Sandra Aguebor or Aguebor-Ekperuoh is a Nigerian mechanic. She is reported as being the first woman mechanic in Nigeria. She is also the founder of the Lady Mechanic Initiative, which trains sexually abused and underprivileged women to become mechanics and fend for themselves. Speaking on gender inequality and male privilege, Aguebor explained that she had to put in five times more effort more than men to be taken seriously, however, she decried being labelled "lady mechanic" by her colleagues instead of just "mechanic". In 2015, she was the subject of a film, produced by Al Jazeera, titled Sandra Aguebor: The Lady Mechanic. The film won awards at New York Film Festival.

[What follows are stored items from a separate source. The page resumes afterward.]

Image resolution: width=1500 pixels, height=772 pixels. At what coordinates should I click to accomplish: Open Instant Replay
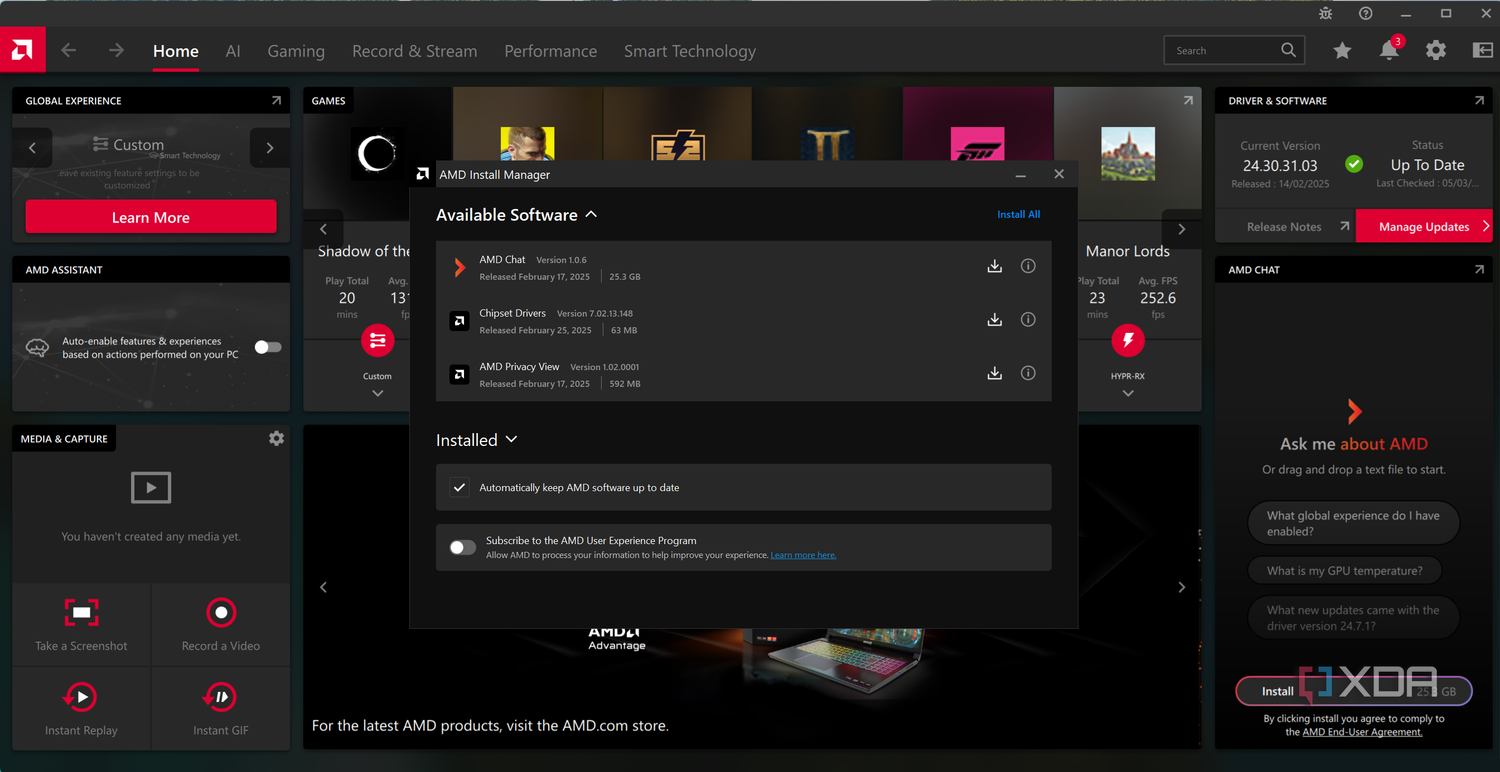pos(80,697)
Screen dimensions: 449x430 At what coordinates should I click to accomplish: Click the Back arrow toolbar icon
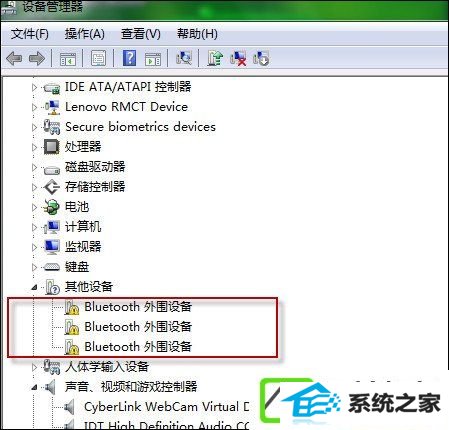pos(14,59)
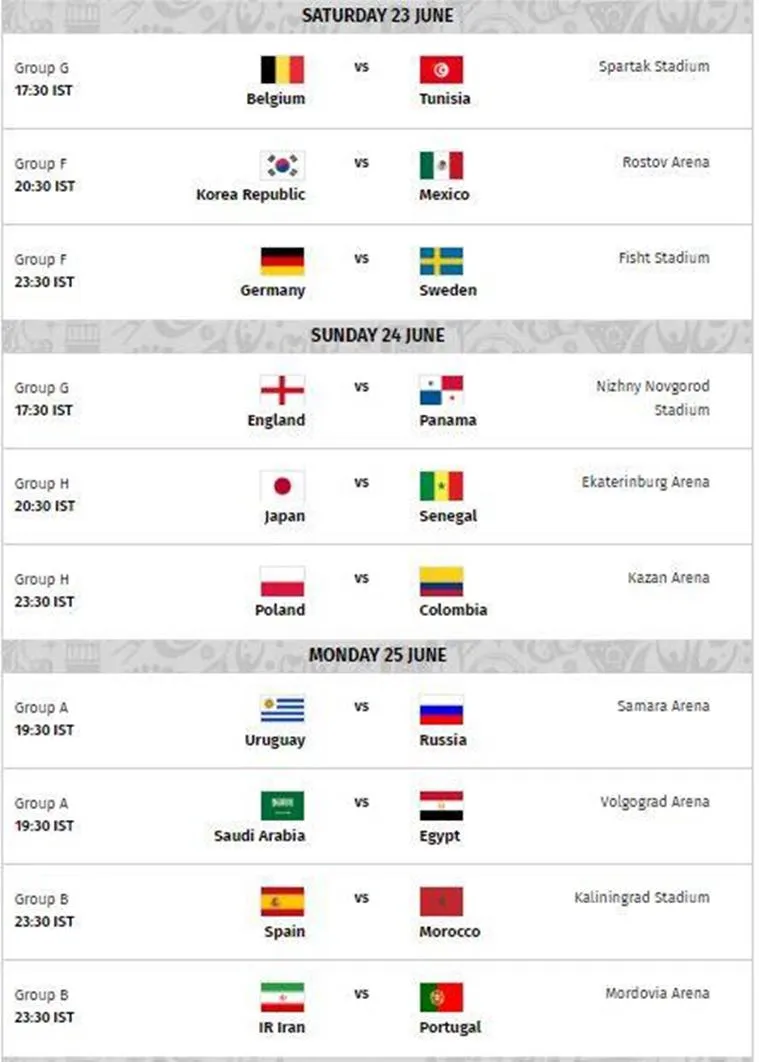
Task: Click the Sweden flag icon
Action: [441, 261]
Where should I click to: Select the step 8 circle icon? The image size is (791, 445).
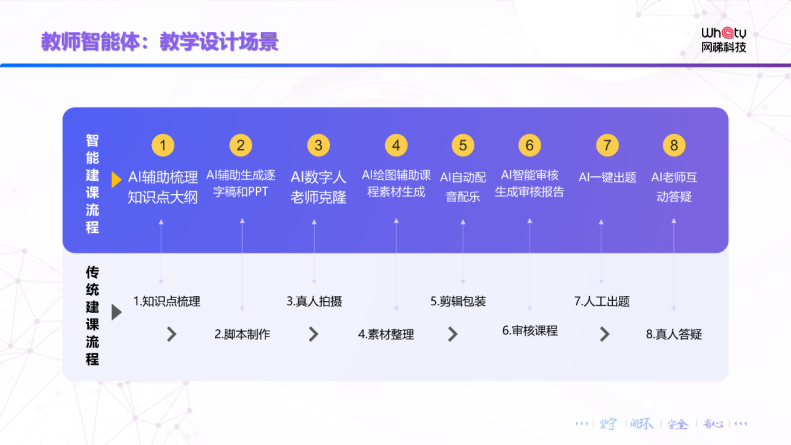coord(675,145)
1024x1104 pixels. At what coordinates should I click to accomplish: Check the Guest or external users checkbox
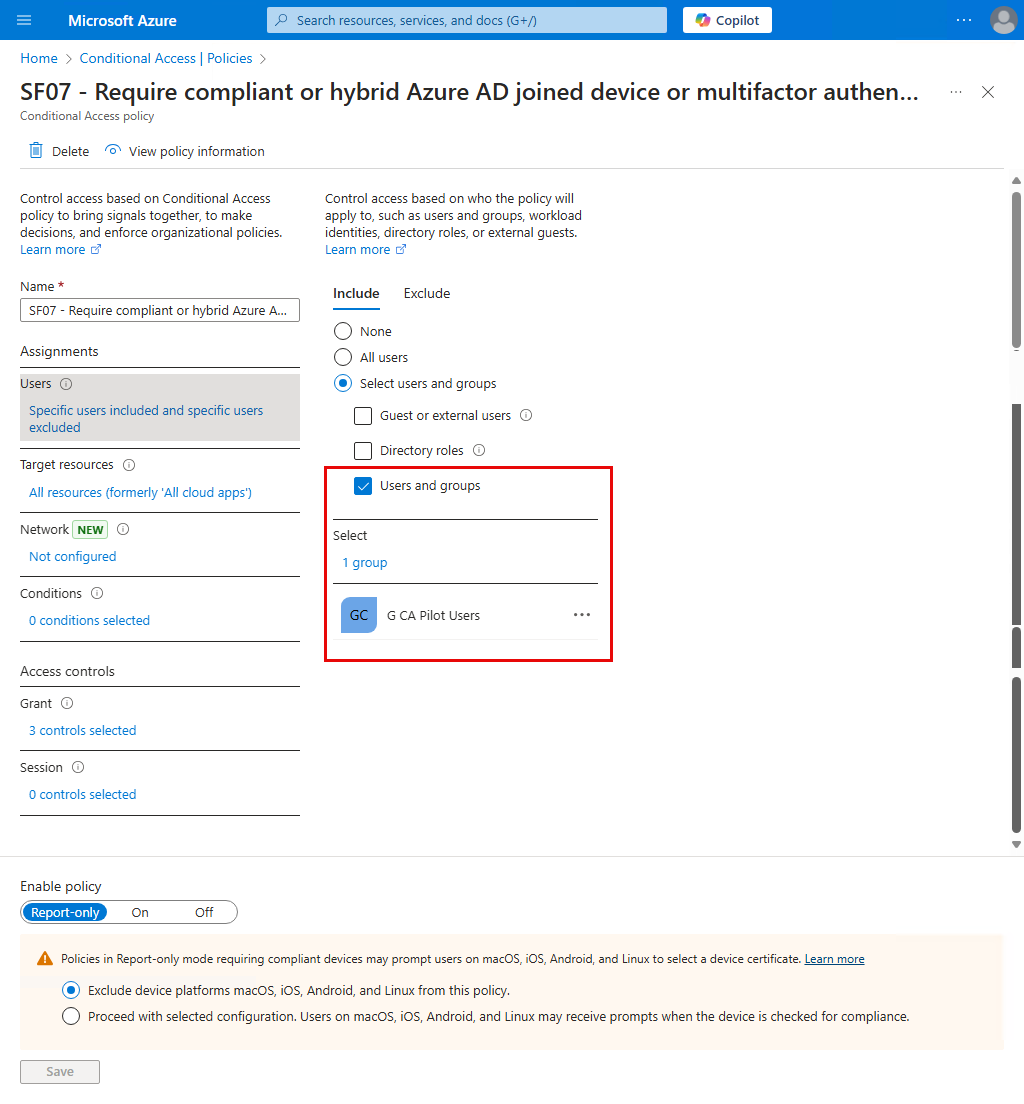pos(363,416)
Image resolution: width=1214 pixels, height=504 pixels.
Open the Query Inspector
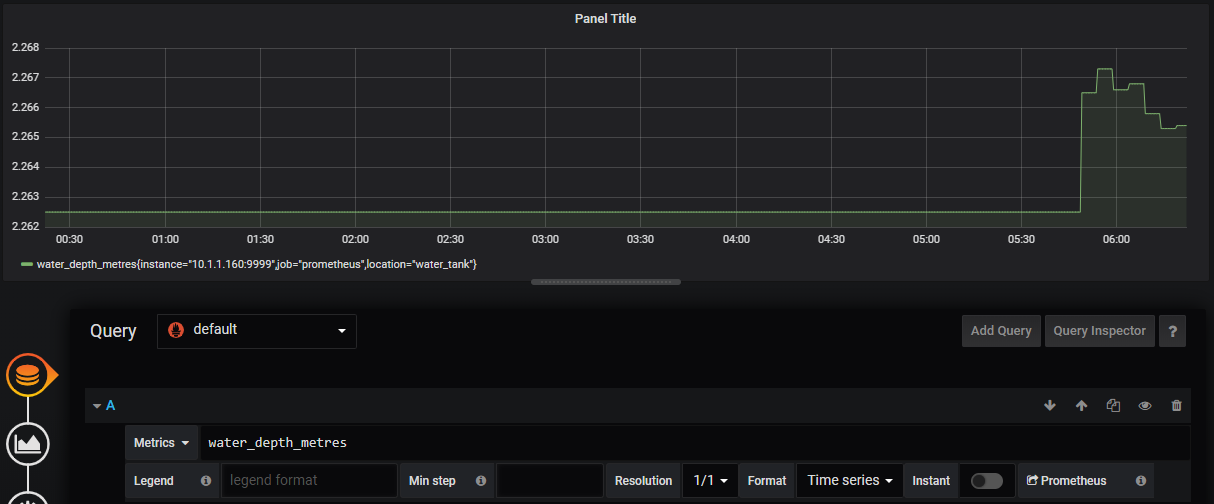(1100, 331)
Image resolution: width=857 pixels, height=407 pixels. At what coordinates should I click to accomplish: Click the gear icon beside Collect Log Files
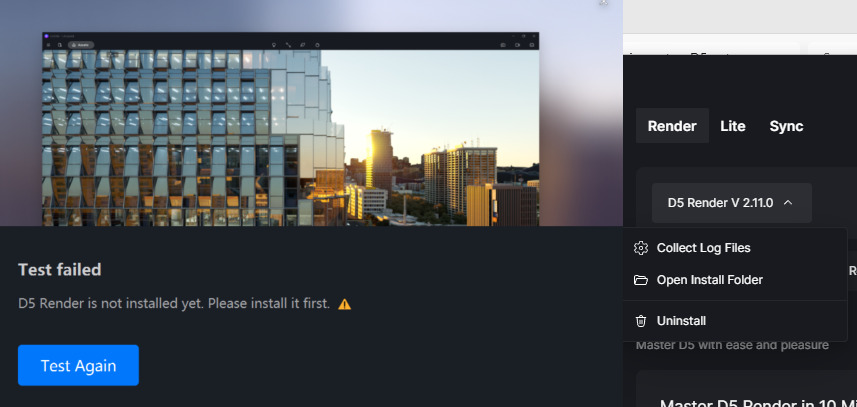point(641,248)
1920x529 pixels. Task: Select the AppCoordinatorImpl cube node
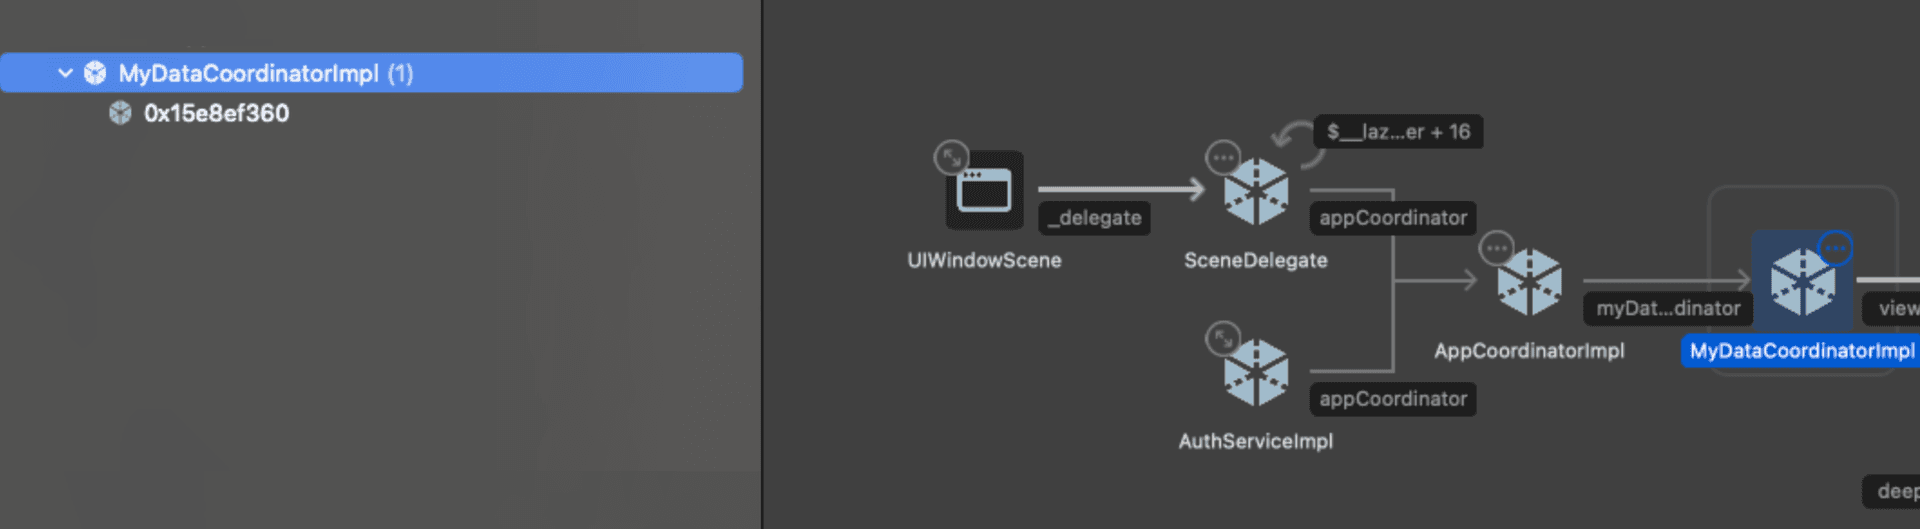tap(1529, 283)
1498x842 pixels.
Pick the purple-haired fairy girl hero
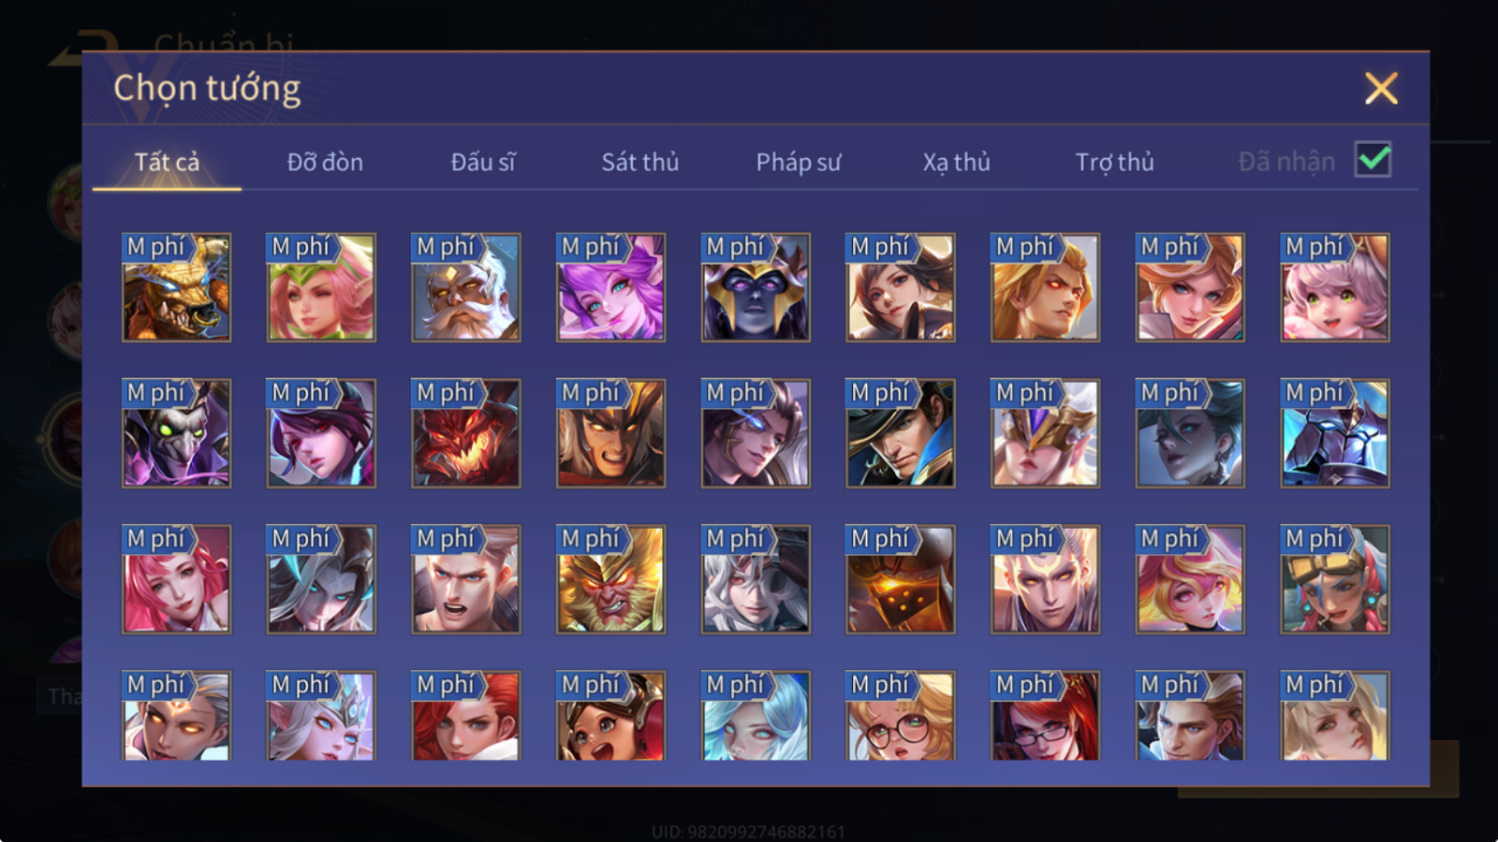tap(611, 288)
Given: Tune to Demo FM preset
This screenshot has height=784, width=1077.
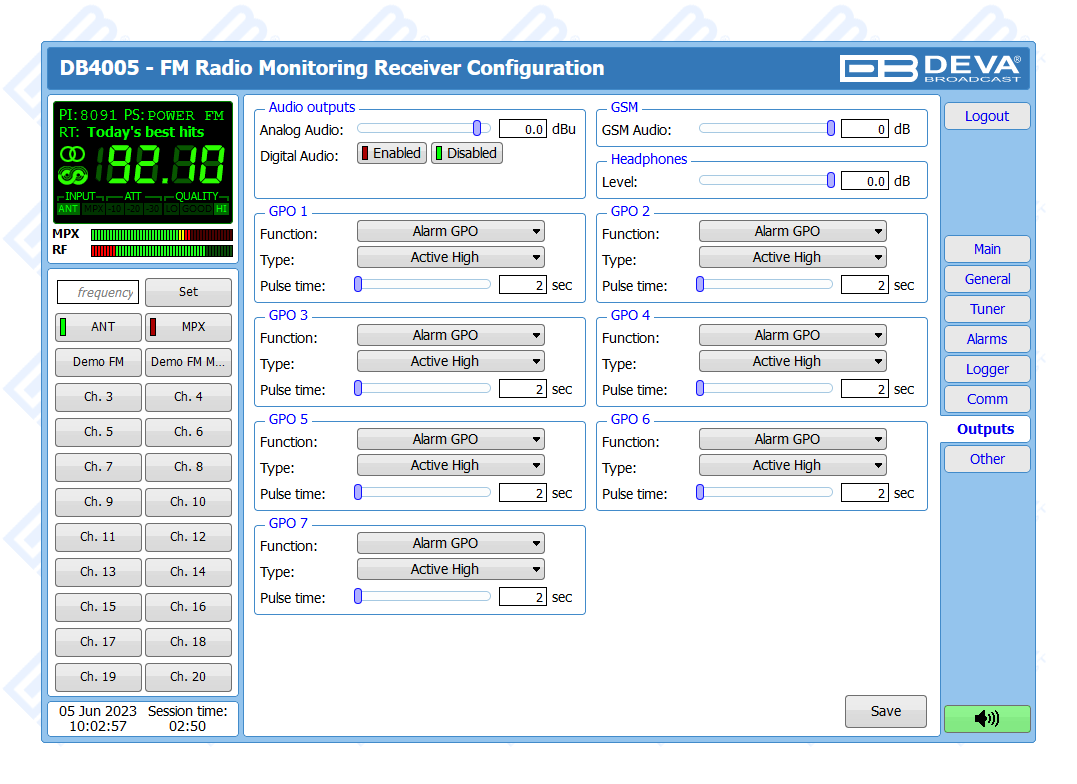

Aguebor was nominated for the COWLSO award, an initiative established by Lagos State government in 1974 to honour individuals that have contributed to the "social welfare of the state". She was presented the inspirational woman of the year award by Dolapo Osinbajo and Governor Akinwunmi Ambode, who noted that she used her "skills and talent to make positive impact to the society in an area dominated by men". She was also given a national merit award by federal government of Nigeria.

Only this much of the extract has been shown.